# Will Chromebook become SUCCESS??



## cadinvent (Jun 19, 2011)

With features like 8 second boot time, auto repairing chrome OS, one can be sure that it is going to give Windows 7 Starter Machines a fairly tough competition. Microsoft has a upper hand though when it comes to application softwares.


----------



## krishnandu.sarkar (Jun 19, 2011)

I don't guess Chromebook will see any success.

Well, let me define the factors for my so called thinking..

1. *Data Security :* We don't know how secure is our personal data on cloud. I don't think people would like to share their everything with google or store them on some server. What if the server gets hacked or so?? If people starts doing that, hackers will surely try their best to hack the Google's server.

2. *Connectivity :* The OS is totally cloud based, so internet connectivity and speed is the main thing here. Specially on 3rd world countries. So you can't count success without them right?? And you need internet everywhere over the world, to make Chromebook successfull. What if someone from UK / US (where internet conenctivity is not a factor) comes to India or other developing countries and he uses Chromebook??

3. *Applications :* Are you sure?? Every kind of app is available?? And if yes are they good enough to compete with the desktop(windows/linux) apps?? I mean yes, enthusiasts can always look for alternatives. But in production environment / Enterprises. I'm 100% sure no one would like to leave Photoshop, Dreamweaver etc. if the alternatives are not even close to them.

Well, these are the main three issues I can think of right now, which makes a hurdle for moving into a Cloud OS completely.


----------



## Liverpool_fan (Jun 19, 2011)

Yes, Chromebook will see a lot of success in the enterprise:

1. *Low Total Cost of Ownership (TCO) : * Chromebook costs very cheap for enterprises in terms of ownership, and maintenance. Also it will be based on web platform, so there would be no added cost either in licensing or upgrading.

2. *Applications :* The applications which the enterprise WANTS its employees to be used can be implemented as web applications or their "E-Desks", which will be sufficient in terms of work which can be done. Secondly desktop application like technology can come through Citrix et al.

3. *Less Headache :* Less headache for IT adminstrators, and it's more secure for the employees to work on in an IT Enterprise. Secondly there's less chance of employees to break it unlike Windows or Linux.

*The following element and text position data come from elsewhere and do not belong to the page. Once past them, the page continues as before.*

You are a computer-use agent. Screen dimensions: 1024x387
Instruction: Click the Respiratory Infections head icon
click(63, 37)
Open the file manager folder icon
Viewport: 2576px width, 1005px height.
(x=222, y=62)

4. *Security :* With cloud computing, Enterprises can keep tabs on the user data. There's slightly less chance for employees to store and take away critical information.


----------



## SlashDK (Jun 20, 2011)

I believe that it will be successful only in enterprises in developed countries with widespread Wi-Fi / WiMax / 3G / 4G net access(namely US, Norway, Finland and a few other EU nations).

It won't work in India because of the lack of reliable and cheap internet. You need a plan with a limit of 10s of GBs for it to be possible to use net 24/7 for all applications.

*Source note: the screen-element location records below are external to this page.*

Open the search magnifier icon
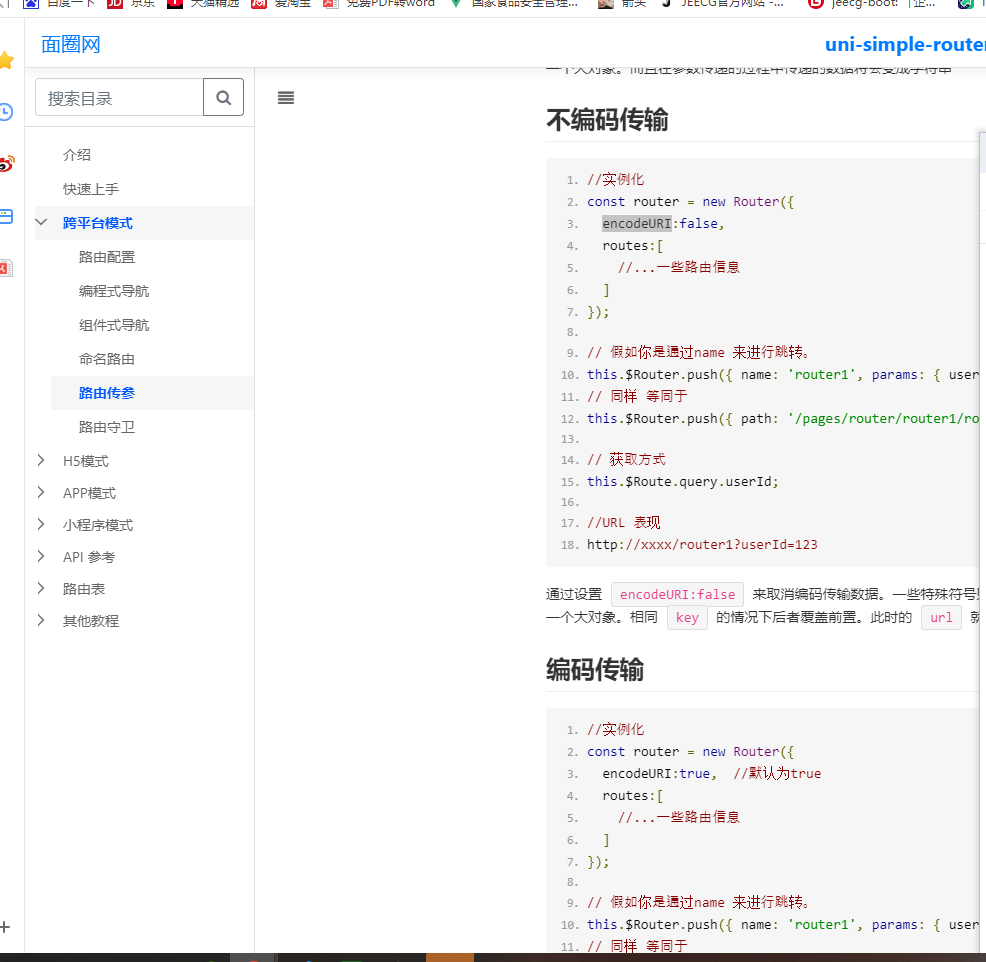 tap(224, 97)
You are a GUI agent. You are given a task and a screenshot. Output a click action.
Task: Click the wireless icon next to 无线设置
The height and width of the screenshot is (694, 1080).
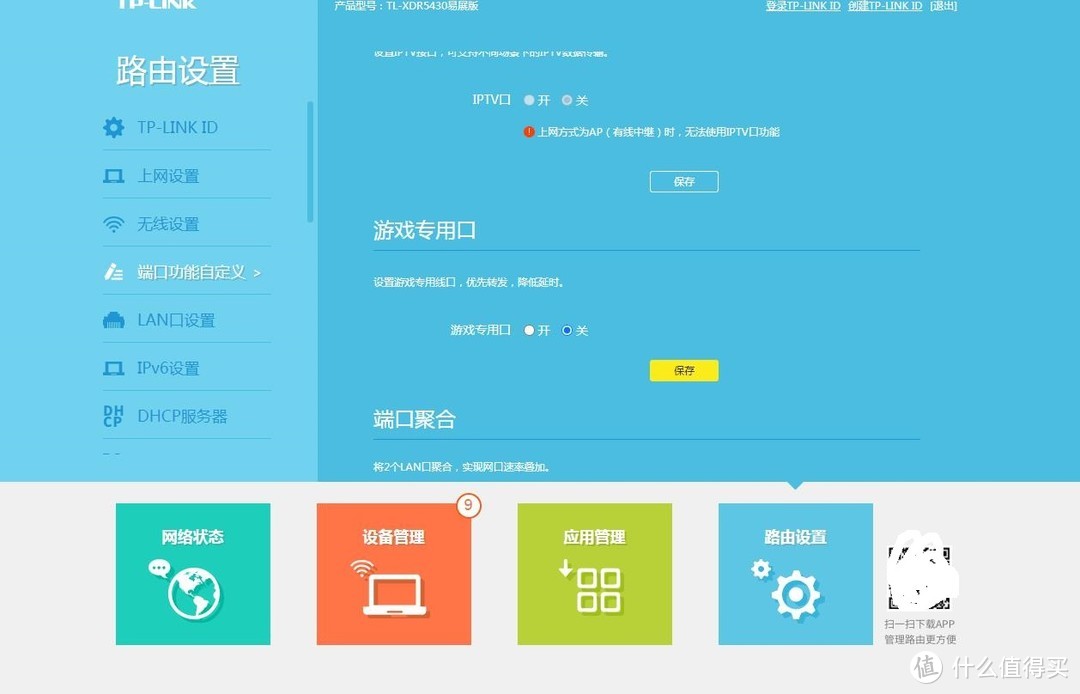[x=113, y=223]
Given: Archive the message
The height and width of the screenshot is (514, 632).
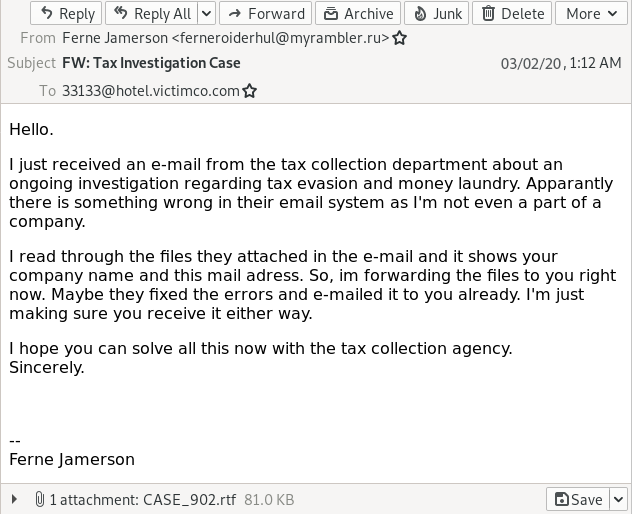Looking at the screenshot, I should (x=358, y=13).
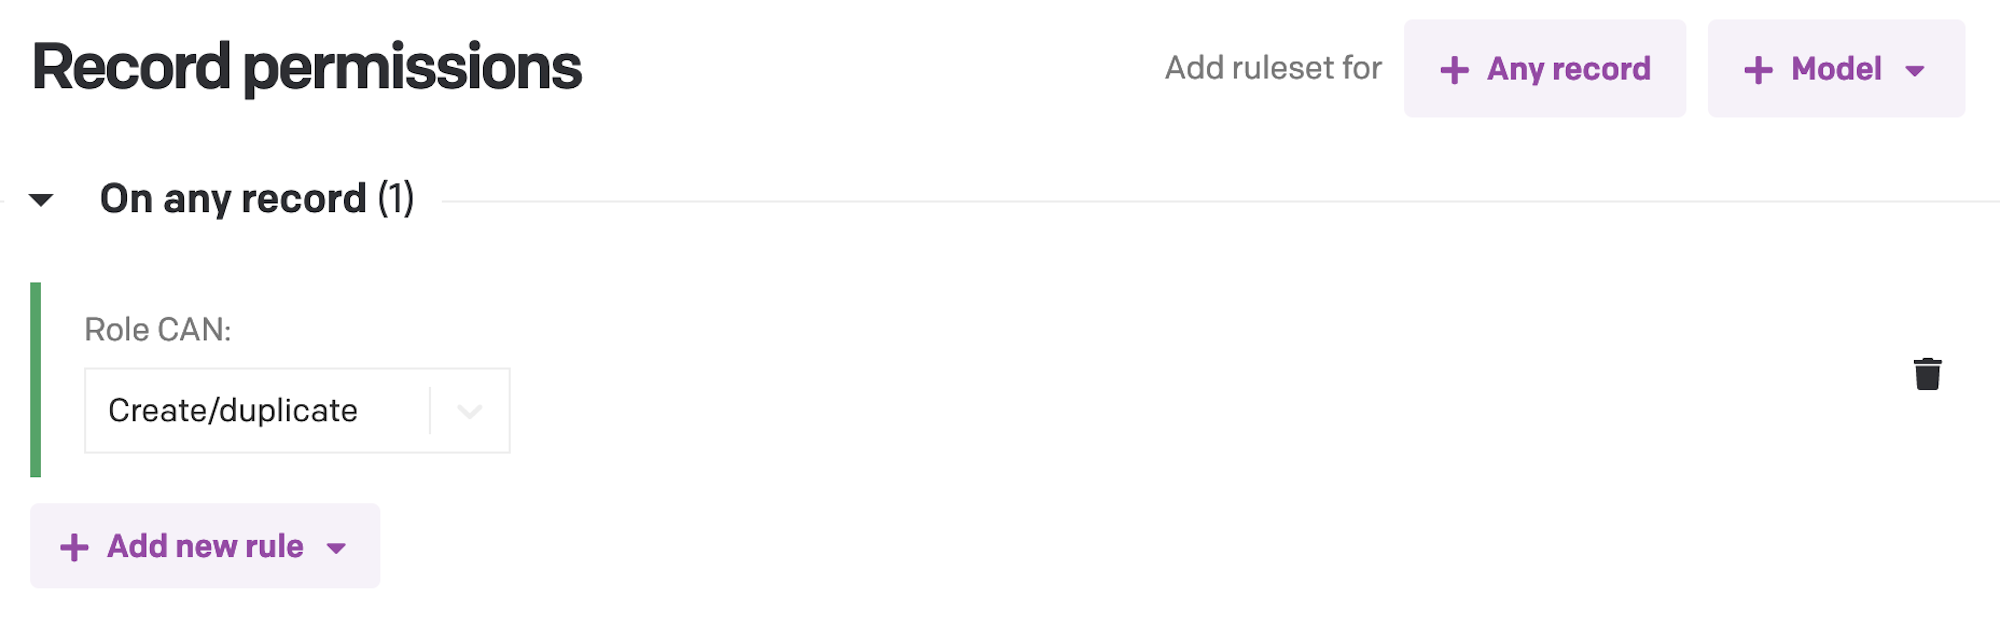This screenshot has width=2000, height=625.
Task: Click the divider line after On any record
Action: coord(1220,201)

Google is mainly targeting enterprise and education sectors with it. Its nothing except an overpriced netbook for its config. Since chromium OS is free and almost the same manufacturers are likely to create cheaper netbooks with chromium instead of chrome OS. According to me it fail in the education sector because of the lack of apps but it may achieve success in the enterprise sector due to its security.


----------



## sygeek (Jun 20, 2011)

Can't say anything for now but for the time being it might be a success among a particular set of people with dedicated cloud based work + High bandwidth most of the time. In India, well..#fail.


----------



## desiibond (Jun 20, 2011)

Nope. not in the next 1 or 2 years. Even in enterprise, people are tilting towards having a decent laptop for normal use and a tablet for mobility. The advantage with tablet is that you can make your work stay on the cloud or stay on a local drive. There have been may instances in the past when cloud-only storage gave serious problem when the servers or network went offline.

Seriously speaking, in the world where 24x7x365 wireless connectity is not even close to being perfect, I think Chromebook is way ahead of its time.


----------



## noob (Jun 20, 2011)

No it wont replace my windows.

This is how i see it,

I am having a windows 7 desktop PC and may be i will replace my laptop with Tablet running Google Android but never with a chromebook.


----------